Dubes Wang Lutong Sebut Ada Peluang Kerja Sama China dalam Program MBG

Duta Besar China untuk Indonesia, Wang Lutong, mengatakan terdapat peluang kerja sama China dan Indonesia untuk program Makan Bergizi Gratis (MBG). Katanya, ia baru saja bertemu dengan perusahaan teknologi China, Tencent, yang memaparkan sejumlah inovasi untuk mendukung program makan gratis di sekolah.
“Kita (RI dan China) bisa saling belajar satu sama lain. Kemarin saya baru bertemu dengan sebuah perusahaan China, Tencent,” kata Wang saat ditemui di sela acara FPCI China-Indonesia Think Thank and Media Forum di Ritz Carlton, Jakarta Selatan, Rabu (24/6).
Katanya, Tencent tengah mengembangkan perangkat digital yang memungkinkan siswa melakukan registrasi saat memasuki sekolah. Melalui sistem itu, pihak sekolah maupun dapur penyedia makanan dapat mengetahui jumlah siswa yang hadir sehingga distribusi makanan dapat disesuaikan dengan jumlah penerima pada hari tersebut.

────────────────────

*Tugas yang Dikerjakan*.
(1) Jawab pertanyaan berikut dari berita tentang kerja sama China dalam program MBG:
(a) Perusahaan teknologi China apa yang ditemui Wang Lutong?
(b) Di acara apa Wang ditemui saat memberikan keterangan?
(c) Melalui sistem registrasi, informasi apa yang dapat diketahui pihak sekolah dan dapur penyedia makanan?
(2) Ubah paragraf yang diawali "Katanya, Tencent tengah mengembangkan" dalam berita tentang kerja sama China dalam program MBG menjadi daftar singkat. Pertahankan fakta utamanya.

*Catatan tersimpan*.
────────────────────

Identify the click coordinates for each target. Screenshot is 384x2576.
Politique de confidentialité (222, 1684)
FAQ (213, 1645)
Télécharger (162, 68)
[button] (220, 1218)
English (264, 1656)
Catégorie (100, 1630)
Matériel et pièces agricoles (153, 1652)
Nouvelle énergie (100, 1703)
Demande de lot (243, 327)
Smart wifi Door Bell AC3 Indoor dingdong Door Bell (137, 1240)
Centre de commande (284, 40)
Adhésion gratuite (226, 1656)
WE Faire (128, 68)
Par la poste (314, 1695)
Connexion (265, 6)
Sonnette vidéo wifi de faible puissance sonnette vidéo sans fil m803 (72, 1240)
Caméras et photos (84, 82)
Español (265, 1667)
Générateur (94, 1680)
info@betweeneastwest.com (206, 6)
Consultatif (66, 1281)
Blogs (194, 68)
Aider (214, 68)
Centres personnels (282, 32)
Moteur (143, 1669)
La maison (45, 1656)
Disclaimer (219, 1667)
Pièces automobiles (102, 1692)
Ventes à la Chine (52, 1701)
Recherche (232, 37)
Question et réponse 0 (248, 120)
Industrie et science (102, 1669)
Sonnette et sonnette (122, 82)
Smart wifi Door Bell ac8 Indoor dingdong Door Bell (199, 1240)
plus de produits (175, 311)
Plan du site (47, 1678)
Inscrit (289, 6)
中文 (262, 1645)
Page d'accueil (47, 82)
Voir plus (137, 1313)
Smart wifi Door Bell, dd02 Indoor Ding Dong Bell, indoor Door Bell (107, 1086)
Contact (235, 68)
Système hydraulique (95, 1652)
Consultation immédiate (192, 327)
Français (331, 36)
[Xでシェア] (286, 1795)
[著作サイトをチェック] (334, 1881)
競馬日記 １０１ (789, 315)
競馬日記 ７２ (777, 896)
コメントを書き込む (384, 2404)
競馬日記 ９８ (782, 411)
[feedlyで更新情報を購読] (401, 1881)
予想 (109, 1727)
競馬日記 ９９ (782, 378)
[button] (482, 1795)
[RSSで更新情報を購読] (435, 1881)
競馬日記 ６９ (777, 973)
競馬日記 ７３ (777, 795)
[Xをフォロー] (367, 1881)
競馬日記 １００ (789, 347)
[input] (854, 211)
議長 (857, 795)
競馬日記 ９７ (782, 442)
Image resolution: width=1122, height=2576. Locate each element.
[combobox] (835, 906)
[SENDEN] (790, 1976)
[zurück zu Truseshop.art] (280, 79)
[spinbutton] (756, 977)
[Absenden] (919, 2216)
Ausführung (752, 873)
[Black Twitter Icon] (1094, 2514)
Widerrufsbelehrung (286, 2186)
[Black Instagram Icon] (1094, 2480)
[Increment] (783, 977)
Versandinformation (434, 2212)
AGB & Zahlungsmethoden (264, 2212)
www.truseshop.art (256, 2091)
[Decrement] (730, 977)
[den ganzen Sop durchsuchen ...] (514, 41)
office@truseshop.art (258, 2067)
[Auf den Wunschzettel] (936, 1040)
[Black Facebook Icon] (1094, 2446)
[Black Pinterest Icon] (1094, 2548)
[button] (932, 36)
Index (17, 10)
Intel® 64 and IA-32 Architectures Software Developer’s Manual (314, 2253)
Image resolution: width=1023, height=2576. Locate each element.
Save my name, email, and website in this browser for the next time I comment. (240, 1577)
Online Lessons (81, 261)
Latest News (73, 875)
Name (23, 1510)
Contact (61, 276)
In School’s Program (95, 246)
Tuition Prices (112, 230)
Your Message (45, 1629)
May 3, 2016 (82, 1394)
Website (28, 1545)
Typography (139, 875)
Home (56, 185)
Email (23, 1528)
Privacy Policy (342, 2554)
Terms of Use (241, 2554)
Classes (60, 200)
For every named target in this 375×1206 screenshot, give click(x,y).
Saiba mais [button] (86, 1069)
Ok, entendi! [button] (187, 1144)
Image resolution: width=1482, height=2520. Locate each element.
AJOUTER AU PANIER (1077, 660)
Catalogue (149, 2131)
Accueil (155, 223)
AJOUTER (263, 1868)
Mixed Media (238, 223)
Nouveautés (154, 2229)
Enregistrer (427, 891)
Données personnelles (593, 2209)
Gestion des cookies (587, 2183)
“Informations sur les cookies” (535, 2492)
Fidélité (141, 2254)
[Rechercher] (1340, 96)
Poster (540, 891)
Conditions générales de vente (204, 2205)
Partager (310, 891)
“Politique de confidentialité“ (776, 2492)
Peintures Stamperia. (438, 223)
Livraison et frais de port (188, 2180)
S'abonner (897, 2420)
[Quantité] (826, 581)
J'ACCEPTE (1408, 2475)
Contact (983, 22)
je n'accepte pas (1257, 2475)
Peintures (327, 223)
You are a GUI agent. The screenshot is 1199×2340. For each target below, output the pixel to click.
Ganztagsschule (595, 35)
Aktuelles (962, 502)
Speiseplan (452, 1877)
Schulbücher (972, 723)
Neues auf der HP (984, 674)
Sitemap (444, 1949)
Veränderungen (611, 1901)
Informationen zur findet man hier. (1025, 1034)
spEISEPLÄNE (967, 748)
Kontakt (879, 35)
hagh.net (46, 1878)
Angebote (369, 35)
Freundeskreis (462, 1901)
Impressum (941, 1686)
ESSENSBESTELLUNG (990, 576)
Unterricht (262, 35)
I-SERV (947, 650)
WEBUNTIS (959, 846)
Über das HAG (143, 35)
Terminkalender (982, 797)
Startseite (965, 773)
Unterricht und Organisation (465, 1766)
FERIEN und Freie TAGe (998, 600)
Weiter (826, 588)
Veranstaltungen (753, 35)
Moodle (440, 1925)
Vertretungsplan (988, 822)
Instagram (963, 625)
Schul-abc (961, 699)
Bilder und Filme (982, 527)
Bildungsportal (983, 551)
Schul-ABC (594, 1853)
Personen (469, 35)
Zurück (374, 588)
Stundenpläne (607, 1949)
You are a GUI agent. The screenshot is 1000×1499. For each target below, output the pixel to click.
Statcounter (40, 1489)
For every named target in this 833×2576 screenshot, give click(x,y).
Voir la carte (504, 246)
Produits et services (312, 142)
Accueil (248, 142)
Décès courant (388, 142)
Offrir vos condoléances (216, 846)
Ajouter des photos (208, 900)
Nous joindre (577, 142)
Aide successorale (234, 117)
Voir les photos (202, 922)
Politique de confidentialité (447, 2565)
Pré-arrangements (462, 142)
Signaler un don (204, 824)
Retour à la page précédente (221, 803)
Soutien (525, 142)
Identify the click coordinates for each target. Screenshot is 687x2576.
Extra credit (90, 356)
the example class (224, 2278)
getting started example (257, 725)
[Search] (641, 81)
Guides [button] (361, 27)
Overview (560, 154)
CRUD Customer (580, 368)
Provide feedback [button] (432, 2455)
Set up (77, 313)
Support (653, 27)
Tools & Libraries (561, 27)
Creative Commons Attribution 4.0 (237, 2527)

────────────────────

*Jawaban*.
(1)
(a) Tencent.
(b) Di sela acara FPCI China-Indonesia Think Thank and Media Forum di Ritz Carlton, Jakarta Selatan.
(c) Jumlah siswa yang hadir.

(2)
- Tencent sedang mengembangkan perangkat digital untuk registrasi siswa saat masuk sekolah.
- Dengan sistem ini, sekolah dan dapur penyedia makanan dapat mengetahui jumlah siswa yang hadir.
- Distribusi makanan pun dapat disesuaikan dengan jumlah penerima pada hari itu.